* _REQUIRED ACTION_
Using the data below, copy every line that contains the word "agent".

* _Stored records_
........
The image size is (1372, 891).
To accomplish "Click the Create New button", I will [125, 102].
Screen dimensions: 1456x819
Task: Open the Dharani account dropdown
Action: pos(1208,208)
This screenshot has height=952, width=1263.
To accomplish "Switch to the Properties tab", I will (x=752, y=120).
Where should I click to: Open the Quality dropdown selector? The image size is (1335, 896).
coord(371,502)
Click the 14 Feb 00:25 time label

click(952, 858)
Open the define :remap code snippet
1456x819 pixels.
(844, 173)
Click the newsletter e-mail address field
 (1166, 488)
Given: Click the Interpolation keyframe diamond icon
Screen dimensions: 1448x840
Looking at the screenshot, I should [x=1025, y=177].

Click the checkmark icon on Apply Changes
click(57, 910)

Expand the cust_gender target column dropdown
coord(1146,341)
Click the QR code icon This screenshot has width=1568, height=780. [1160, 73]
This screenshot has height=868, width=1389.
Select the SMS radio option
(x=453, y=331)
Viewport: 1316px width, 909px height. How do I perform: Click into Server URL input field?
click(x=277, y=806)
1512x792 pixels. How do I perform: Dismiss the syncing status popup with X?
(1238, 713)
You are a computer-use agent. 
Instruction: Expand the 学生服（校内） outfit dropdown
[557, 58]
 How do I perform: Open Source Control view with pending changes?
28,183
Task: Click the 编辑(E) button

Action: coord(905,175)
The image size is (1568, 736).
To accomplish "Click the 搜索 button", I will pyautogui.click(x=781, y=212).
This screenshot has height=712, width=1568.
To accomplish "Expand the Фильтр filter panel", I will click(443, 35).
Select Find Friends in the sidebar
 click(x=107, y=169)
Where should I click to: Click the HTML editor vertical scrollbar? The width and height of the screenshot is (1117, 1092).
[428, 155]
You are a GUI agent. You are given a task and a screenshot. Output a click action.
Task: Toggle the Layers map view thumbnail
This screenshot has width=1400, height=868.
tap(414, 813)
........
* _ANSWER SPACE_
You are a computer-use agent. 
You are a GUI agent. You are given a task and a screenshot. Output a click action.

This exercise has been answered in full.